Task to carry out — Only those lines in the data below from the line containing "Toggle the Arab bouquet checkbox" through the line containing "You are a computer-use agent. Viewport: 700px", both included, should be restated word for word.

[Extracted data entries]
----------

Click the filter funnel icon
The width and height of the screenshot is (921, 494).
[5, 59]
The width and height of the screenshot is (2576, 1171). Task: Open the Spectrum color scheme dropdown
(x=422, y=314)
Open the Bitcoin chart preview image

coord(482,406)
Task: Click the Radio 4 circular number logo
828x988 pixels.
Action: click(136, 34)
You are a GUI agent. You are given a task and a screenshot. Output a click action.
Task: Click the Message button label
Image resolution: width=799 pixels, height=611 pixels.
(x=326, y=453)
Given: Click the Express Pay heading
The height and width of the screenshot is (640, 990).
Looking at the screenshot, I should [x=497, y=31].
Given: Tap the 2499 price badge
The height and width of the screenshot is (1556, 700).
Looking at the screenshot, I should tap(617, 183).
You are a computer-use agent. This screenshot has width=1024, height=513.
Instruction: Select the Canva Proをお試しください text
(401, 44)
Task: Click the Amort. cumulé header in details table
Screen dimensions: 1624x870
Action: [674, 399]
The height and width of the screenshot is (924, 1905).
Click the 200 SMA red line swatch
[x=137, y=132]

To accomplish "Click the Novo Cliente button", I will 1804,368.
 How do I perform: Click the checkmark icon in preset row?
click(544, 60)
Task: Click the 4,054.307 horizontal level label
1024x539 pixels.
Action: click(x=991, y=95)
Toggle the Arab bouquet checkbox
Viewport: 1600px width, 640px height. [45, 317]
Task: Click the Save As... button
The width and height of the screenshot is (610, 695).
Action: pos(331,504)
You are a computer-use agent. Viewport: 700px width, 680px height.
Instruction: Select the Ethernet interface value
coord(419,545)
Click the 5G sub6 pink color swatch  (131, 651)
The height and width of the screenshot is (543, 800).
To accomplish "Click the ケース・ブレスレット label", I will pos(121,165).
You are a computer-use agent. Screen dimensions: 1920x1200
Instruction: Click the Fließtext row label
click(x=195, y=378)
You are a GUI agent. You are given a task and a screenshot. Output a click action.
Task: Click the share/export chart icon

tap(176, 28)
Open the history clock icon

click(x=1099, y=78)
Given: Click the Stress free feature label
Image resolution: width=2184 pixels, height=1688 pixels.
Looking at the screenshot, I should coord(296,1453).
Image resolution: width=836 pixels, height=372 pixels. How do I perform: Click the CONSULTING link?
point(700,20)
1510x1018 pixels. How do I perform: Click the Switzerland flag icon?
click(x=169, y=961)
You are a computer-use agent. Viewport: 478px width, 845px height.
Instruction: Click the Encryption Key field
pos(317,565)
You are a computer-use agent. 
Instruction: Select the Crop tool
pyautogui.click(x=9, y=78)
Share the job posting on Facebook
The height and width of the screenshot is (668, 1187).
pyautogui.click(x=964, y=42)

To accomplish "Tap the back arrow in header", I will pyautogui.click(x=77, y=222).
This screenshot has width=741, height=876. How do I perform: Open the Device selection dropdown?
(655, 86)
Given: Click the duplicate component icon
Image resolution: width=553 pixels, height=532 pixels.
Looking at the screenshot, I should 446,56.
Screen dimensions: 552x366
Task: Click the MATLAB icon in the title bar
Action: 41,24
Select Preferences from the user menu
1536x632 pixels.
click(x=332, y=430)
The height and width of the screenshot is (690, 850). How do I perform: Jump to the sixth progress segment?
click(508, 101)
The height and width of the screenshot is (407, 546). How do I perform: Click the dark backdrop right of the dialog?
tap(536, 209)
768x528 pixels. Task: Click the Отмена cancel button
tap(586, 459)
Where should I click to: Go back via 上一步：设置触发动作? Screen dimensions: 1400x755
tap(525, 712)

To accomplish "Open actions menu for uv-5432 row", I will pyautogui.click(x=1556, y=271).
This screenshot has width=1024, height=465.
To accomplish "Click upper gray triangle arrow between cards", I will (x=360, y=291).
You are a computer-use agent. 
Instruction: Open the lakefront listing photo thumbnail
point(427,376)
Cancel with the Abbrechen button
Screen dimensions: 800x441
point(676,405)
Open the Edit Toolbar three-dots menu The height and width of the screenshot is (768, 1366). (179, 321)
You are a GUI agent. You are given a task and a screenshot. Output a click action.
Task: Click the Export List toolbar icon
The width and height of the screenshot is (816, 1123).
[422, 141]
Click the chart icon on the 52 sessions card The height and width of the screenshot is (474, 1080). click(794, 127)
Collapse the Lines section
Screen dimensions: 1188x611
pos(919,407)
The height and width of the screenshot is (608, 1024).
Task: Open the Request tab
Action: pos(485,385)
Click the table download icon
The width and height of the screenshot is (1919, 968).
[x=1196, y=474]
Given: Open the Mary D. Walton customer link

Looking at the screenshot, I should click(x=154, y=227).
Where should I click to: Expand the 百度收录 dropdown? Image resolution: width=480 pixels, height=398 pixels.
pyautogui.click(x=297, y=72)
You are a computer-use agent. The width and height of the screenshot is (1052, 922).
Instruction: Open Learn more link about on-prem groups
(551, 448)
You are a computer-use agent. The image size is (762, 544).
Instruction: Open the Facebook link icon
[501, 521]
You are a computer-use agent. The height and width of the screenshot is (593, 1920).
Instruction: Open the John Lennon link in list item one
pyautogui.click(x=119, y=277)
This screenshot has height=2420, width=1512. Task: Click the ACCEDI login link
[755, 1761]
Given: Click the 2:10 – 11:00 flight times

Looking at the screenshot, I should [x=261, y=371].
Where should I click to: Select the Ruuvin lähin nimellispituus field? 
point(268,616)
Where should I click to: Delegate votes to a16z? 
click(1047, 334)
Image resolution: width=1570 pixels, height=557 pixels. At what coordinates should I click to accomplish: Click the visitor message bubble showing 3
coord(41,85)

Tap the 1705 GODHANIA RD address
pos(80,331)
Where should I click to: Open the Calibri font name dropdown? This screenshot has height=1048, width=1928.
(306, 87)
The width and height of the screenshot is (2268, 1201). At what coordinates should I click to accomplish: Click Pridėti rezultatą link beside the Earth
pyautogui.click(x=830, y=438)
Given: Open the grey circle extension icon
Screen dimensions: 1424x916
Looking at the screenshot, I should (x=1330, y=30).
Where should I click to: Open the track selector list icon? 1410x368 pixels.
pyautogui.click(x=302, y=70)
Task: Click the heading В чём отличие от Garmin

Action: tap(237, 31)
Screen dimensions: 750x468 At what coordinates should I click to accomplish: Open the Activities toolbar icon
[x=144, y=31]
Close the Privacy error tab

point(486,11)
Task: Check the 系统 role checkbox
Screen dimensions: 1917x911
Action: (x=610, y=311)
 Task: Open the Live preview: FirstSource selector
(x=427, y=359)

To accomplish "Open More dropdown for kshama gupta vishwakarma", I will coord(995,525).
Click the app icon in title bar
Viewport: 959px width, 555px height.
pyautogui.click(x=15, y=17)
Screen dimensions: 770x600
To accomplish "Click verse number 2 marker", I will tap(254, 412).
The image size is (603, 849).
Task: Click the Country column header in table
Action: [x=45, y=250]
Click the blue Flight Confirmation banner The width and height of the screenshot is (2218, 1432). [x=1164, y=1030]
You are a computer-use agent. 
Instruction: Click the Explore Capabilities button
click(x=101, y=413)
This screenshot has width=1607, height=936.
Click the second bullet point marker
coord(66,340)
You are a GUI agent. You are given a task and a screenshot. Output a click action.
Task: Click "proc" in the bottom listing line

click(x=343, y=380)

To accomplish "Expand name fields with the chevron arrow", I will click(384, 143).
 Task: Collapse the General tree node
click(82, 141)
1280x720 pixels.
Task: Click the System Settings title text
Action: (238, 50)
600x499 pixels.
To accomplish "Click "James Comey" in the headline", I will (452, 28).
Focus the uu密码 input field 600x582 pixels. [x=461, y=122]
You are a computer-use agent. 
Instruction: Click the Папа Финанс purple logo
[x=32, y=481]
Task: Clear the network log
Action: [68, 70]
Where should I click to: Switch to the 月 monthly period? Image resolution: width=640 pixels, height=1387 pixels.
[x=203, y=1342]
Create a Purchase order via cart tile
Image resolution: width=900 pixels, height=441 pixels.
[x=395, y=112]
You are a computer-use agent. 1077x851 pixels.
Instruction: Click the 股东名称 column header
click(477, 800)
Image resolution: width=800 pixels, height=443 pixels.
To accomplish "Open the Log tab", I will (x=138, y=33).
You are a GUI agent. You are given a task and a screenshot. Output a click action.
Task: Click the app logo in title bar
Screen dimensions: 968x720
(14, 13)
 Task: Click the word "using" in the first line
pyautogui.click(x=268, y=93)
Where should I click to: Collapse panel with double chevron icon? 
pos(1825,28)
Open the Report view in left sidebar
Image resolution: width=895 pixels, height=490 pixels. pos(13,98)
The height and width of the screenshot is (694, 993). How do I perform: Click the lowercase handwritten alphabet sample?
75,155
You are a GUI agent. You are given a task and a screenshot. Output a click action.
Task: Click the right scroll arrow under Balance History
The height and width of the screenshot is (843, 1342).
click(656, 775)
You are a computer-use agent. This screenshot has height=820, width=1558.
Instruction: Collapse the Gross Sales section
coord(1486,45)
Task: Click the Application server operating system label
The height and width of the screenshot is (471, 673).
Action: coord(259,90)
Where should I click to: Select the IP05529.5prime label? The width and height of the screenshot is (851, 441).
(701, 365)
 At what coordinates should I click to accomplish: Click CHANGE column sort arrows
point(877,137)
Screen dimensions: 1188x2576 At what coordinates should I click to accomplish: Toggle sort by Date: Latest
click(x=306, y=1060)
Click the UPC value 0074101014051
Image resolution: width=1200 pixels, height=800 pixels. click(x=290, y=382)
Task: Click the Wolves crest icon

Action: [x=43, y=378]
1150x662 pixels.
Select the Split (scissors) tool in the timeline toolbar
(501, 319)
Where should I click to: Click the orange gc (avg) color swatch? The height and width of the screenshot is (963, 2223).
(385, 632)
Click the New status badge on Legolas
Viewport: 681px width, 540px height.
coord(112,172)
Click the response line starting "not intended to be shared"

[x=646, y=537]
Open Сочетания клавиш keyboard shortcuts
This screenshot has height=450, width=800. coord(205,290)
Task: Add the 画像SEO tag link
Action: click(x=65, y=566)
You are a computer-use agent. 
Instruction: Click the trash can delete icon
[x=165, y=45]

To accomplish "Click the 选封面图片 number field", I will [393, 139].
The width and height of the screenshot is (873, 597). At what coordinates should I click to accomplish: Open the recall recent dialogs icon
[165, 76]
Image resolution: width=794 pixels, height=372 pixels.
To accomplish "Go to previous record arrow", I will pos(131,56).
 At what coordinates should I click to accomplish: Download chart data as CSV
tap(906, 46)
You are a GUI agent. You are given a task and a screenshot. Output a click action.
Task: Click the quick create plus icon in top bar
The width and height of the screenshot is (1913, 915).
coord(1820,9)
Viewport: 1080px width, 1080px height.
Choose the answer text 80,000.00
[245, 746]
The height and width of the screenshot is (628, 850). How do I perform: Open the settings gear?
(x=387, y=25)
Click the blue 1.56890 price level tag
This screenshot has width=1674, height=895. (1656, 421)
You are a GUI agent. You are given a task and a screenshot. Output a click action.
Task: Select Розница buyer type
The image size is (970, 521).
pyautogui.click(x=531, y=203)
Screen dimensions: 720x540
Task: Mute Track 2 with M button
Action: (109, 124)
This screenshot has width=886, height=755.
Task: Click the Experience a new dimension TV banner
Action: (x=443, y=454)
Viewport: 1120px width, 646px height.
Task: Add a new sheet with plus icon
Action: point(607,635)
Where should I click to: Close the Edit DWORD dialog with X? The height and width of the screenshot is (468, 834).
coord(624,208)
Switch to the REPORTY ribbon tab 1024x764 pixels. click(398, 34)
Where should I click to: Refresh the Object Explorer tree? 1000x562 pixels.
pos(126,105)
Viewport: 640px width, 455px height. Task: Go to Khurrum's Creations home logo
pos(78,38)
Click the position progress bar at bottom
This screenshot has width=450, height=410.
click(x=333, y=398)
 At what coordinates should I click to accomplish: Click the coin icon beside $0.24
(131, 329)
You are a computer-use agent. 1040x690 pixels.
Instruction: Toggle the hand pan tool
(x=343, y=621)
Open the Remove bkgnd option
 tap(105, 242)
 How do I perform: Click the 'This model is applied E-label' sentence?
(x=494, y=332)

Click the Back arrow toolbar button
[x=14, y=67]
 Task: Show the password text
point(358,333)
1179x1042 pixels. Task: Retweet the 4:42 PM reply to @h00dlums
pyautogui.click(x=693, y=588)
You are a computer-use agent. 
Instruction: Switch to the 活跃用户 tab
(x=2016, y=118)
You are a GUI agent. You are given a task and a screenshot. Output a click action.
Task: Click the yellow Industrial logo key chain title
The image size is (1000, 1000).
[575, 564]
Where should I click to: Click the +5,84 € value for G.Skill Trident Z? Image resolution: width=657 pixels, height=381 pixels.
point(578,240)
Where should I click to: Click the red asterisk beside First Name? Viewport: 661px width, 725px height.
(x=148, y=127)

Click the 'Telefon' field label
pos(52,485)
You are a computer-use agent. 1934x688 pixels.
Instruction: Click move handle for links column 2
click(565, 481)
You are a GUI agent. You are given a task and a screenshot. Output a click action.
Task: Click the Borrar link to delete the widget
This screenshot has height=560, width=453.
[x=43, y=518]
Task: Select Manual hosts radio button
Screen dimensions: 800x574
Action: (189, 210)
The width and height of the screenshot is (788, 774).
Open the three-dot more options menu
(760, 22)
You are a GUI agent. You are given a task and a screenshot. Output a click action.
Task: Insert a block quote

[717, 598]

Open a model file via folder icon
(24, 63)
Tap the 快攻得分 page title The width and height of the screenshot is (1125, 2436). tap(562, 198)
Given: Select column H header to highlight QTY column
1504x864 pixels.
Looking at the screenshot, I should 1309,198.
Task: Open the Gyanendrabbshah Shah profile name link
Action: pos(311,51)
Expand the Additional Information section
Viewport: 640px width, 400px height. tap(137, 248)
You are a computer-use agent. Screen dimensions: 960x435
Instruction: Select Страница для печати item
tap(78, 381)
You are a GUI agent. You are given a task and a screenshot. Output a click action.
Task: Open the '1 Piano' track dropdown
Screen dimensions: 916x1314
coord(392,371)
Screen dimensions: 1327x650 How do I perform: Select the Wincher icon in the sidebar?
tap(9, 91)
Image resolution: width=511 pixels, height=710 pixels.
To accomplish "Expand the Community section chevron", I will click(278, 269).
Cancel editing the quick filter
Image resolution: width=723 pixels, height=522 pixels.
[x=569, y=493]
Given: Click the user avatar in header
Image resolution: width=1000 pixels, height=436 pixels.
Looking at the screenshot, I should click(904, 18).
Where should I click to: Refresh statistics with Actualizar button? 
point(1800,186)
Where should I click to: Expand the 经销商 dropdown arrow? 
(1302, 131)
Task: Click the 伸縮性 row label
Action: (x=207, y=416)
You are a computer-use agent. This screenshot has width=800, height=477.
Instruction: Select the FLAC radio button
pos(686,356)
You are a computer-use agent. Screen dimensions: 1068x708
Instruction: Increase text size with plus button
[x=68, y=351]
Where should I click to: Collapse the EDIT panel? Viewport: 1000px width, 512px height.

----------

The completed task —
Toggle the Arab bouquet checkbox
Viewport: 1600px width, 640px height. [45, 317]
Task: Click the Save As... button
The width and height of the screenshot is (610, 695).
Action: pos(331,504)
You are a computer-use agent. Viewport: 700px width, 680px height.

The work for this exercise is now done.